When I was 15, I met a boy on the internet called Damon. He was from South Dakota and our time zones were all wrong. But sometimes Damon and I would meet online – I would stay up late and he would be up early and we would talk. One time he even stayed online with me for hours because I’d said I’d never watched the sun rise.
He and I never met in real life. We had set a date, to meet on July 25, 2008, under Big Ben. That never happened. We still talk online sometimes and you can tell we’ve both grown up. I share a house with my wonderful boyfriend, and he has a beautiful girlfriend who he always talks highly of.
But something I will always be thankful for is that time Damon recommended all those films. I spent a summer, when I was 15, watching films Damon recommended. Films whose blurbs I had never even bothered to read at the video rental shop before. Over one summer I watched films like Pulp Fiction, A Clockwork Orange, Pi, Requiem for a Dream, The Deer Hunter, 2001: A Space Odyssey, City of God, Fight Club, Donnie Darko, Trainspotting and Se7en.

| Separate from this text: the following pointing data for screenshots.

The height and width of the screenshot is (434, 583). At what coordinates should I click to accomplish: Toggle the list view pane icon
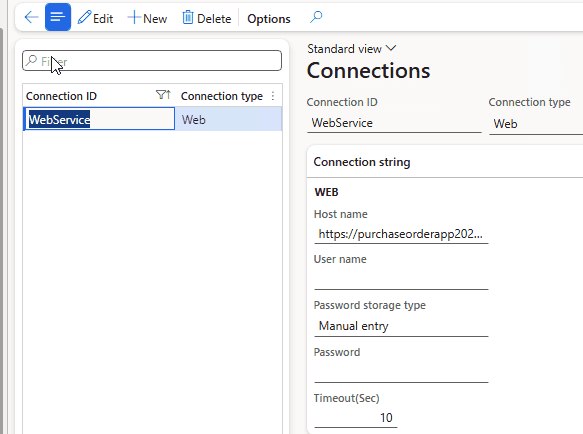click(x=58, y=17)
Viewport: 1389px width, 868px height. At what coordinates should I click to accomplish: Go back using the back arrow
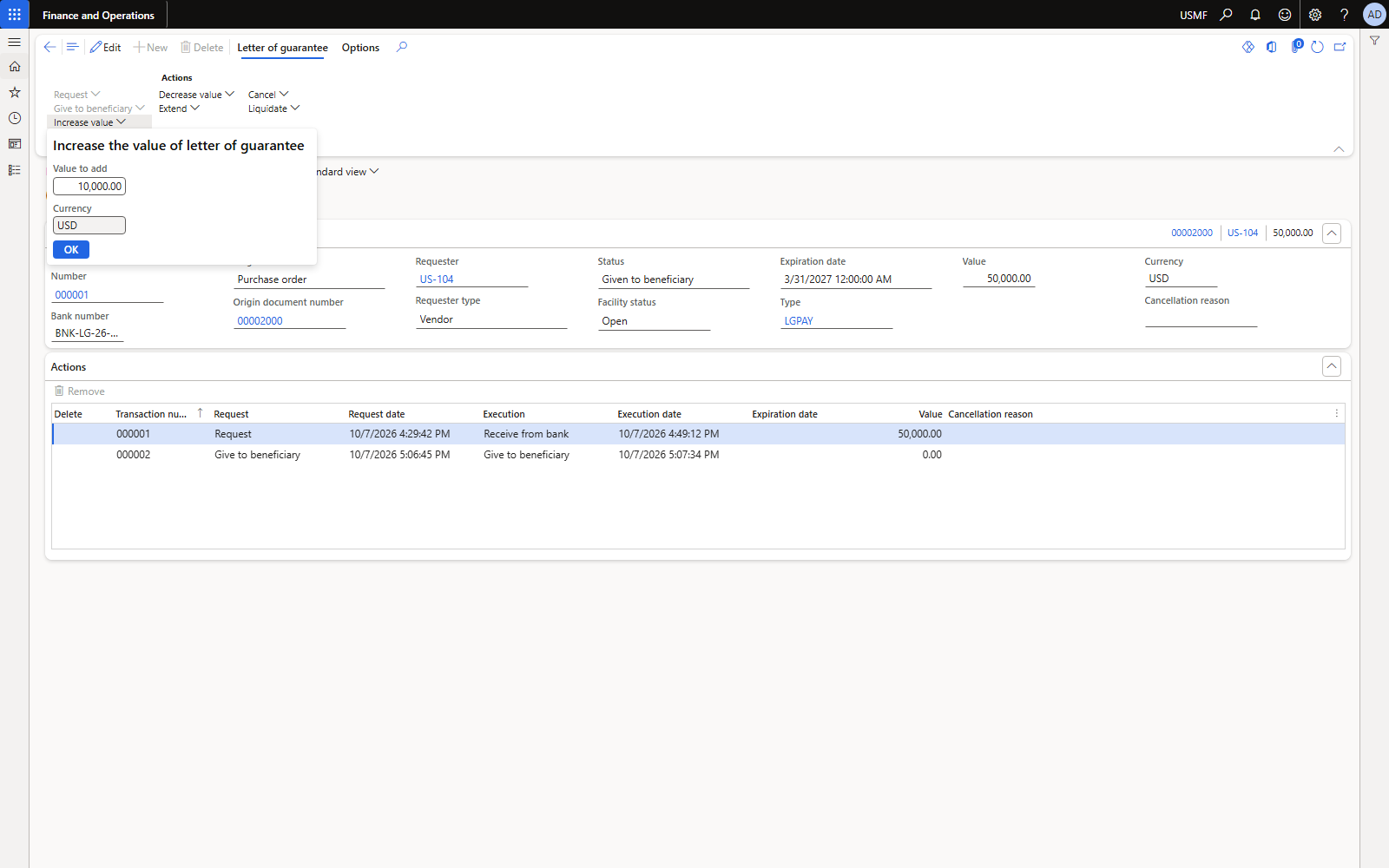pyautogui.click(x=49, y=47)
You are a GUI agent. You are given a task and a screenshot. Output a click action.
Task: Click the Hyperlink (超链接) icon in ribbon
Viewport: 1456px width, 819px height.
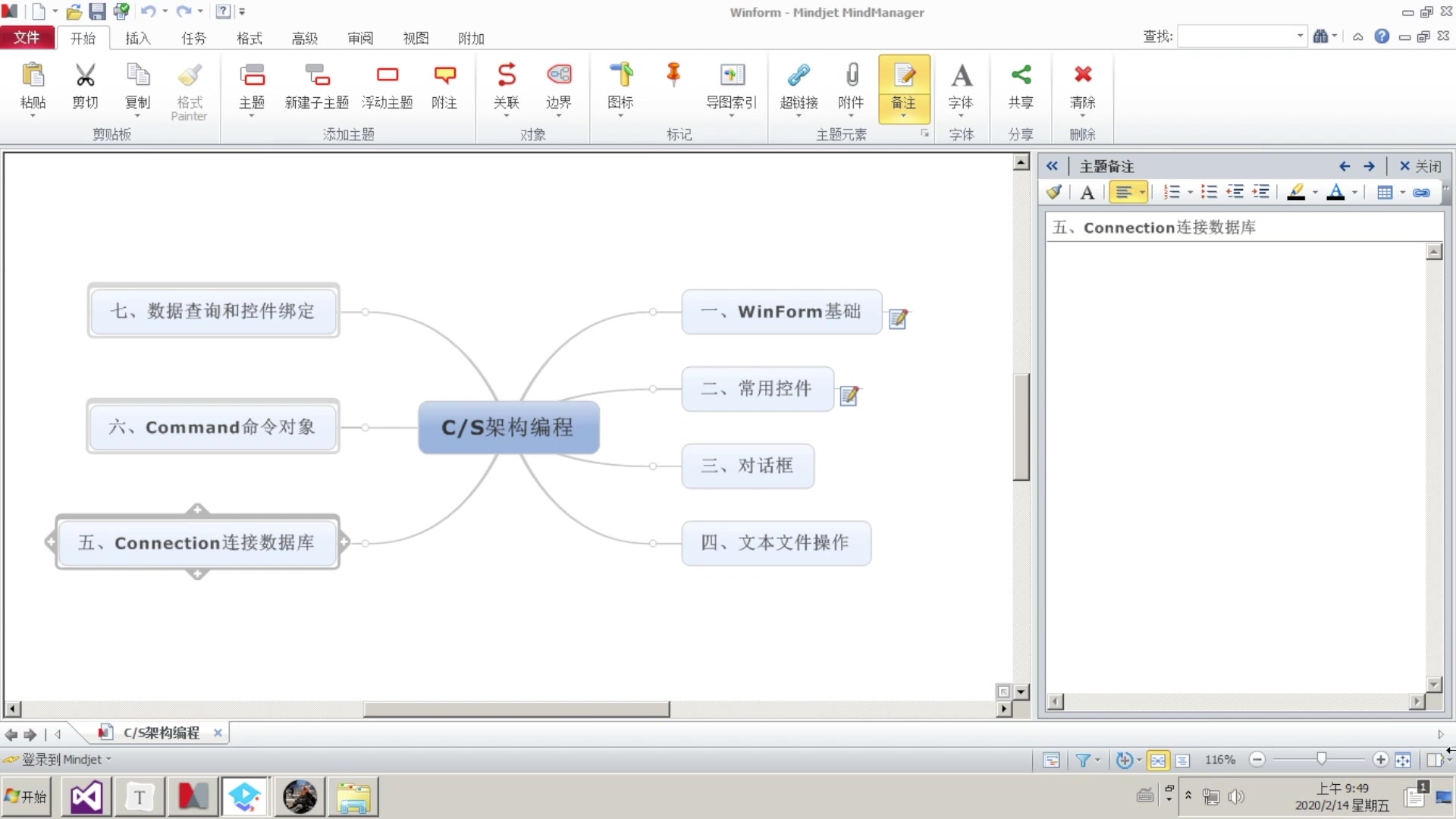coord(799,76)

These films remain some of my favourite even today, and watching them at such a young age, essentially forfeiting the teenage films other kids my age were watching, meant the bar was raised pretty high for any other films I would watch as an adult.
I still love films, but very few move me in the way that those films did. There’s Eternal Sunshine of the Spotless Mind, Shortbus, Paris Je t’Aime, 10 Things I Hate About You, American Beauty, Ghost World, The Big Lebowski, Juno, Garden State, Moulin Rouge! and a few others. Still, it’s rare that I watch a film which really speaks to me, which is disappointing after a summer of nothing but good films all those years ago.
Just now, however, Andrew and I watched 500 Days of Summer. Good films always take me back to that summer, eight years ago, in my parents’ basement. When I would get online and report back to Damon that I loved what I’d just watched and ask whether he could please recommend another one.
Putting aside the fact that I adore both Joseph Gordon Levitt and Zooey Deschanel (I want to be her), the film was something special. It has a magnificent soundtrack – The Smiths, Regina Spektor, Feist, Simon and Garfunkel. The basic premise of the film is this: Boy meets girl. Boy falls in love; girl doesn’t. How simple and how intricate.
It’s got such a great script and beautiful photography. The director is, and rightly so, fascinated by the way that Zooey’s eyes reflect the light at sunrise, at sunset, at noon. By the lines in Joseph’s face and how his eyes crinkle when he smiles.
I love the way it’s presented – I love that it isn’t chronological. I like the way the ending isn’t happy – it’s just life. It’s what happens. The Break Up tried to do this in a very Hollywood way. But this film is not Hollywoodised and this is what I love about it.
I like films like this one, like Juno, like Garden State, that make me happy to be just a little different. To be programmed just a little bit differently to the majority of people. To prefer The Smiths to Lady Gaga.
I don’t know why but before I met Andrew, films about love didn’t really do much for me. I guess I was cynical. Don’t get me wrong, this film didn’t make me gush or anything like that. But I love the way it presented love and the way it’s so similar to what I see in my head when I picture my life with Andrew – embraces, Moleskine notebooks and indie songs.